As early as yesterday, we have received reports from our friends in the Maasai Mara that the long awaited Wildebeest Migration has finally started! This means that the annual dubbed world wonder is on for our viewing coming across from the Serengeti, in Tanzania! For some of us, we have probably heard of the great migration or watched of it in documentaries and wildlife movies, however the question remains.....what exactly happens in this migration that makes it so spectacular?
The wildebeest migration takes place over a wide area across Kenya’s Masai Mara and Tanzania’s Serengeti National Park. These parks are one continuous ecosystem divided by an invisible man-made border. Even though the migration is termed as the wildebeest migration in reality the move constitutes of approximately 2 million wildebeest and thousands of zebras and gazelles forming one super herd. Zebra are often found together with wildebeest as the zebra tend to feed on long tough grass stems preparing them for the broad muzzle of the wildebeest, more suited to close short grasses.
The animals migrate to follow the rains in search of lush new grass, with the wildebeest spending the wet season on the plains in the south-east, and the dry season in the woodlands of the north-west. The 800 km pilgrimage is an ongoing cycle of movement and dispersal that is not continually in forward motion. The wildebeest need to drink daily and their movement is very much dominated by the accessibility of water and they seem to have a sixth sense in following the storms.
This epic journey has no real beginning or end. The life of a wildebeest is an endless pilgrimage, a constant search for food and water and it doesn’t come without its perils, each year over 250,000 wildebeest will die as a result of injury, exhaustion or predation.

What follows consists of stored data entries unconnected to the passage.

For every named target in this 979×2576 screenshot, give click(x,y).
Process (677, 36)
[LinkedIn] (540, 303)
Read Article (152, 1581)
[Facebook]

The river crossing at the Grumeti and Mara Rivers has been well documented by film makers and photographers, who have captured the “no other choice” suicidal plunge where the wildebeest are forced to plunge into the crocodile infested waters often drowning in thousands!
It is an unusual safari, that has left millions in awe trying to understand it, but until today remains one of the world wonders of nature and wildlife!